In 2000, there were 991 workers who commuted into the municipality and 1,184 workers who commuted away. The municipality is a net exporter of workers, with about 1.2 workers leaving the municipality for every one entering. Of the working population, 15.3% used public transportation to get to work, and 48.5% used a private car.

==Religion==
From the 2000 census, 397 or 10.9% were Roman Catholic, while 2,769 or 75.9% belonged to the Swiss Reformed Church. Of the rest of the population, there were 18 members of an Orthodox church (or about 0.49% of the population), there was 1 individual who belongs to the Christian Catholic Church, and there were 127 individuals (or about 3.48% of the population) who belonged to another Christian church. There were 3 individuals (or about 0.08% of the population) who were Jewish, and 103 (or about 2.82% of the population) who were Islamic. There were 5 individuals who were Buddhist, 9 individuals who were Hindu and 6 individuals who belonged to another church. 154 (or about 4.22% of the population) belonged to no church, are agnostic or atheist, and 119 individuals (or about 3.26% of the population) did not answer the question.

==Education==
In Utzenstorf about 1,522 or (41.7%) of the population have completed non-mandatory upper secondary education, and 399 or (10.9%) have completed additional higher education (either university or a Fachhochschule). Of the 399 who completed tertiary schooling, 74.7% were Swiss men, 19.3% were Swiss women, 4.8% were non-Swiss men and 1.3% were non-Swiss women.
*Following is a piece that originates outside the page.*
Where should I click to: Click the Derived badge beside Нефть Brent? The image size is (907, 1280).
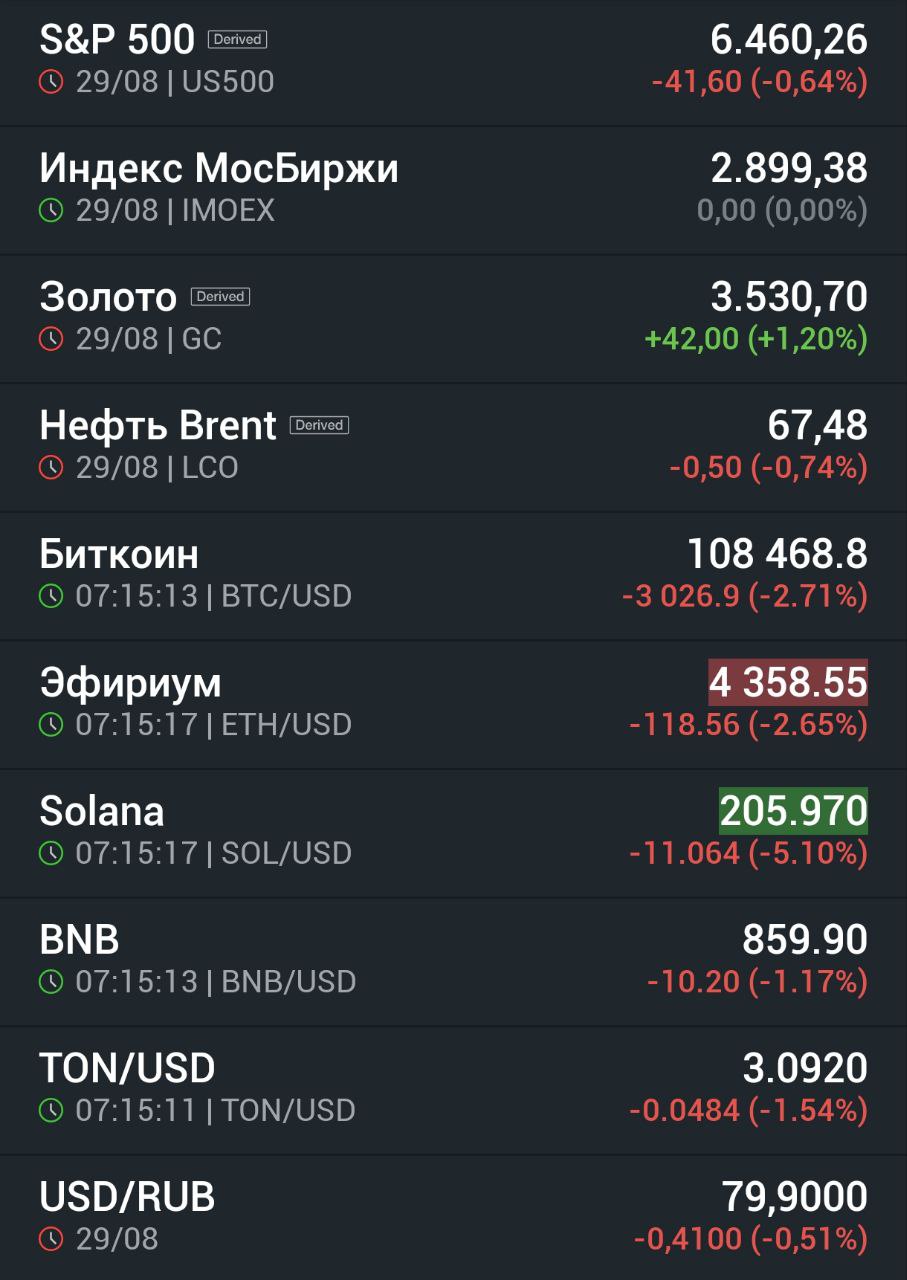click(x=319, y=425)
The Canton of Bern school system provides one year of non-obligatory Kindergarten, followed by six years of Primary school. This is followed by three years of obligatory lower Secondary school where the students are separated according to ability and aptitude. Following the lower Secondary students may attend additional schooling or they may enter an apprenticeship.

During the 2010-11 school year, there were a total of 481 students attending classes in Utzenstorf. There were 3 kindergarten classes with a total of 70 students in the municipality. Of the kindergarten students, 5.7% were permanent or temporary residents of Switzerland (not citizens) and 18.6% have a different mother language than the classroom language. The municipality had 15 primary classes and 285 students. Of the primary students, 7.0% were permanent or temporary residents of Switzerland (not citizens) and 10.5% have a different mother language than the classroom language. During the same year, there were 7 lower secondary classes with a total of 126 students. There were 7.1% who were permanent or temporary residents of Switzerland (not citizens) and 6.3% have a different mother language than the classroom language.

As of 2000, there were 17 students in Utzenstorf who came from another municipality, while 118 residents attended schools outside the municipality.

==Notable residents==
- Albert Bitzius (1797-1854) Swiss novelist, better known by his pen name Jeremias Gotthelf, lived in Utzenstorf as a boy.
- Jakob Steiner (1796-1863), Swiss mathematician, native.